→ **Tujuan Tugas**: Lanjutkan artikel tentang pujangga Ronggowarsito di bawah ini, mulai tepat setelah kalimat terakhirnya.

→ **Artikel**:
RADEN Mas Ngabehi Ronggowarsito.
Demikian nama salah seorang pujangga
terkenal yang pernah menorehkan jejak gemilang dalam kesusastraan Jawa
di abad 19. Namanya senantiasa dikenang sebagai pujangga besar yang
karya-karyanya tetap abadi hingga kini.
Dari tangan pujangga asal Keraton Surakarta ini lahir berbagai karya
sastra bermutu tinggi yang sarat nilai kemanusiaan. Buku-bukunya antara
lain membahas falsafah, ilmu kebatinan, primbon, kisah raja, sejarah,
lakon wayang, dongeng, syair, adat kesusilaan, dan sebagainya. Namun
sebagian masyarakat Jawa, terutama rakyat jelata, sering mengidentikkan
Ronggowarsito dengan karangan-karangan yang memadukan kesusastraan
dengan ramalan yang penuh harapan, perenungan dan perjuangan.
Dilahirkan pada 15 Maret 1802 dengan nama asli
Bagus Burham. Ayahnya seorang carik Kadipaten Anom yang bernama Raden
Mas Pajangswara. Ibunya Raden Ayu Pajangswara merupakan keturunan ke-9
Sultan Trenggono dari Demak.

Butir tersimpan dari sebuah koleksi
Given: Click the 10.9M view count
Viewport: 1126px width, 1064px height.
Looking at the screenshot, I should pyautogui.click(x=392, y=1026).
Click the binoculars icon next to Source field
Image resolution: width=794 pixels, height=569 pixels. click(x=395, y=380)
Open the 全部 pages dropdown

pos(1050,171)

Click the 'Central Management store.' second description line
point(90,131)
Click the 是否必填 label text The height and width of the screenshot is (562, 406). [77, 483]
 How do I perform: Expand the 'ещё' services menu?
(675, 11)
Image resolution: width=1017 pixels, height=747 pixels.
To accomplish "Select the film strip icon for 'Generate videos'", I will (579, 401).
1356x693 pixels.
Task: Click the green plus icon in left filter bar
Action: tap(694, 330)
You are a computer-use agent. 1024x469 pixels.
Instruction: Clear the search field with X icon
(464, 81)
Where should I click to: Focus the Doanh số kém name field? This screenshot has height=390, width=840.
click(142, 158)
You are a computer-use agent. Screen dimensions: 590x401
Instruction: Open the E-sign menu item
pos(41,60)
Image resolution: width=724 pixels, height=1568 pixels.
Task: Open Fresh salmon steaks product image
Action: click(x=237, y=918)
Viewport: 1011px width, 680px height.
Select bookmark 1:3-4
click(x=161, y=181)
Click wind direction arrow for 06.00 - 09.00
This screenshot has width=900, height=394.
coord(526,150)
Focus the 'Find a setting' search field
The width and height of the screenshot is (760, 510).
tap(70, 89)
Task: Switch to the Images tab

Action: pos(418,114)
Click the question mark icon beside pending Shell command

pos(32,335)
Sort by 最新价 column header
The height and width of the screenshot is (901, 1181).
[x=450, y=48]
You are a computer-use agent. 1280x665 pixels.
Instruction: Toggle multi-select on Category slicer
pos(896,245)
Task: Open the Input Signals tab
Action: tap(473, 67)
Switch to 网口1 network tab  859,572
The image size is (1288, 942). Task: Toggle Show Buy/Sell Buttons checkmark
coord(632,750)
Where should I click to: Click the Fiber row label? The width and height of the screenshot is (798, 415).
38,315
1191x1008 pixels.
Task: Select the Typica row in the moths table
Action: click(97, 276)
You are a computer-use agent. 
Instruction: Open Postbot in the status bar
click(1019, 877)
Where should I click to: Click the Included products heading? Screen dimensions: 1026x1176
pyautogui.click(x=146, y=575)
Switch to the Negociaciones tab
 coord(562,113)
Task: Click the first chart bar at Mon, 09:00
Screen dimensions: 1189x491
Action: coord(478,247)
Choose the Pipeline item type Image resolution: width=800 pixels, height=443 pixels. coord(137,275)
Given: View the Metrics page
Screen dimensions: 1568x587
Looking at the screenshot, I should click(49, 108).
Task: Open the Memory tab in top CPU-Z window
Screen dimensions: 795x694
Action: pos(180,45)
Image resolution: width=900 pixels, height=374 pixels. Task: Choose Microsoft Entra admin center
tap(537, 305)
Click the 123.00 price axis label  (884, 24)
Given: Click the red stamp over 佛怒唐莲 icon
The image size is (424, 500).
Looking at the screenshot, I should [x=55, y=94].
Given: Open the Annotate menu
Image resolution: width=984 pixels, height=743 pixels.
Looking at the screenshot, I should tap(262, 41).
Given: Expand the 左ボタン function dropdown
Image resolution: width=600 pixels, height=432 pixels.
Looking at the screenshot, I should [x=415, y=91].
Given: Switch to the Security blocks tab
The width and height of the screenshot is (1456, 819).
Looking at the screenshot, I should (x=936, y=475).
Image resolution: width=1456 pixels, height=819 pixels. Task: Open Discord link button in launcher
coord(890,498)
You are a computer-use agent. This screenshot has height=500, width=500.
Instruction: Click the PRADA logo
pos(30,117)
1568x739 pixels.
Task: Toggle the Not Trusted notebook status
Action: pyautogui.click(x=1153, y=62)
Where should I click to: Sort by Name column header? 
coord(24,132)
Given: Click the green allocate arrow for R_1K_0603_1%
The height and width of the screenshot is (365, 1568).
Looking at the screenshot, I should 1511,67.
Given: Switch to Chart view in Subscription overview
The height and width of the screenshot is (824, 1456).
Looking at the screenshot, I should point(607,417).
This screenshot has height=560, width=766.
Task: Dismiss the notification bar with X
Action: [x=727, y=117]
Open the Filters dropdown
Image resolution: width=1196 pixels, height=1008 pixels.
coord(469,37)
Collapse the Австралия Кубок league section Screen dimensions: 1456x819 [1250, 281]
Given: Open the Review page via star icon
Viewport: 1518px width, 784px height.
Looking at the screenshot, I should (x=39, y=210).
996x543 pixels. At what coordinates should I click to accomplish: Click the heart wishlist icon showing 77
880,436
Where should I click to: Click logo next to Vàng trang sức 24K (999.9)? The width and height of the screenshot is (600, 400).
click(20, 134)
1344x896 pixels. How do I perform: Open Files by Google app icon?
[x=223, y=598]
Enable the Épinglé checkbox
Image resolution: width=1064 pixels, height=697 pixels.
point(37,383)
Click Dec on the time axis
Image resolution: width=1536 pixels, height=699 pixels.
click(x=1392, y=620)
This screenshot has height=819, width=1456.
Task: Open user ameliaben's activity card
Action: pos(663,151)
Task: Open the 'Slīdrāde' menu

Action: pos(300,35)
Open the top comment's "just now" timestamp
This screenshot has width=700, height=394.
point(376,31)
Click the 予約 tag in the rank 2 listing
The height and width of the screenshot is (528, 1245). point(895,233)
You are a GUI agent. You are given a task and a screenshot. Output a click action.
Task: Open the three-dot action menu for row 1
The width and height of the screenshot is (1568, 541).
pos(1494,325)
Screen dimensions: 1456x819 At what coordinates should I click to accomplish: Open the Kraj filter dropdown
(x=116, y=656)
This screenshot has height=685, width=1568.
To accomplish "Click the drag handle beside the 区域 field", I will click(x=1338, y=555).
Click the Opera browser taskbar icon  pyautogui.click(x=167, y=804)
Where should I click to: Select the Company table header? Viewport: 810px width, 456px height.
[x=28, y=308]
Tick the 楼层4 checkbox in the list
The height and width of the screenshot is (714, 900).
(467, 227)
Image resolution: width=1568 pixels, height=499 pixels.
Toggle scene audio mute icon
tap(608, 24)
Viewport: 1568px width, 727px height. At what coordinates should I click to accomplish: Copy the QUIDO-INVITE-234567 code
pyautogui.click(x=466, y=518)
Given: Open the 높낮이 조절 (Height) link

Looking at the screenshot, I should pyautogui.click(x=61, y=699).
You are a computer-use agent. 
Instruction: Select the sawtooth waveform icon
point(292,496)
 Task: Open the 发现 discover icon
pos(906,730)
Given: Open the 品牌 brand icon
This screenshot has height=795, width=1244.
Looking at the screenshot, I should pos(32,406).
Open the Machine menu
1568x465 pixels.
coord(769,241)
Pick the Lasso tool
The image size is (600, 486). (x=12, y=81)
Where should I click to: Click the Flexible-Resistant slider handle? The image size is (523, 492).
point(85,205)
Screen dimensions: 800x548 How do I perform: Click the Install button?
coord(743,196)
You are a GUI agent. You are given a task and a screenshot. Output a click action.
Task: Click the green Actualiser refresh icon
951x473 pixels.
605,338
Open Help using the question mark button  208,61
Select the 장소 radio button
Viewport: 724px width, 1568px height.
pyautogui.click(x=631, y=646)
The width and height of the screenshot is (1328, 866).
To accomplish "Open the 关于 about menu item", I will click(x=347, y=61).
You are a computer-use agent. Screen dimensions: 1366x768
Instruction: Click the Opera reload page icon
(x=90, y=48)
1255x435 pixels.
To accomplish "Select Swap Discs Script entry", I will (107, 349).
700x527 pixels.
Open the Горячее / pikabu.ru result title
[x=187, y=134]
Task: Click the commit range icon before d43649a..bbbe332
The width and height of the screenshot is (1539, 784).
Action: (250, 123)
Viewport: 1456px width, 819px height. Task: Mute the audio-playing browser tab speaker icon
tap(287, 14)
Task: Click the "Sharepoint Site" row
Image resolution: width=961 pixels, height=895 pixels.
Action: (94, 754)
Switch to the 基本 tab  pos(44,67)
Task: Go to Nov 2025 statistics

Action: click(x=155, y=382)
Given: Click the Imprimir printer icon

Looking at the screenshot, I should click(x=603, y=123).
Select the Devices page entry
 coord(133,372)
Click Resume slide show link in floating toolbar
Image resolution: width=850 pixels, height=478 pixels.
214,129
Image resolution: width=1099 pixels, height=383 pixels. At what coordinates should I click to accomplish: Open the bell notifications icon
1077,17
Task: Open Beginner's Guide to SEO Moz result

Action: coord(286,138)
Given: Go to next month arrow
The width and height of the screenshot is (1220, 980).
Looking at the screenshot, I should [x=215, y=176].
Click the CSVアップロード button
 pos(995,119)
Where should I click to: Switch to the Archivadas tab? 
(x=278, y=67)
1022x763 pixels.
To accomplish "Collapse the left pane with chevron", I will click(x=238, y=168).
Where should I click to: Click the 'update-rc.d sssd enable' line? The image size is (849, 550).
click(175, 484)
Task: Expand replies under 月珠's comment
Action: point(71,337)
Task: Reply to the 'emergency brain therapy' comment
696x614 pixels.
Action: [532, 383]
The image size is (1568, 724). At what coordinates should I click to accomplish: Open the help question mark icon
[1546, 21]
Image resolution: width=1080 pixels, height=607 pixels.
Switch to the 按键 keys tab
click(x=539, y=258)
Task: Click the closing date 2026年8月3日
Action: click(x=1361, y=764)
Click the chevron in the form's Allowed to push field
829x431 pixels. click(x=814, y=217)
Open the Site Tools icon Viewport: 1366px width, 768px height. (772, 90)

→ **Jawaban Berikut**:
Bakat dan keahliannya dalam bidang kesusastraan semakin terasah dengan
bimbingan kakeknya Raden Tumenggung Sastronegoro. Semenjak kecil, ia
dibekali ajaran Islam dan pengetahuan yang bersandar pada ajaran
kejawen, Hindu, Budha, serta ilmu kebatinan.
Karya-karya besarnya yang terkenal sampai saat ini adalah Serat
Kalatidha yang berisi gambaran zaman penjajahan yang disebut “zaman
edan”. Ada kitab Jaka Lodhang yang berisi ramalan akan datangnya zaman
baik, serta Sabdatama yang berisi ramalan tentang sifat zaman makmur dan
tingkah laku manusia yang tamak.Menjelang akhir hayatnya, Ronggowarsito
menulis buku terakhir Sabdajati yang di antaranya berisi ramalan waktu
kematiannya sendiri. Buku ini pun berisi ucapan perpisahan dan
permohonan pamit karena Ki Pujangga akan segera meninggalkan dunia fana
ini.
Pada 24 Desember 1873, pujangga besar dari tanah Jawa itu meninggal
dunia dengan tenteram. Tempat peristirahatan terakhirnya terletak di
Palar, sebuah desa kecil di wilayah Klaten-Jogjakarta.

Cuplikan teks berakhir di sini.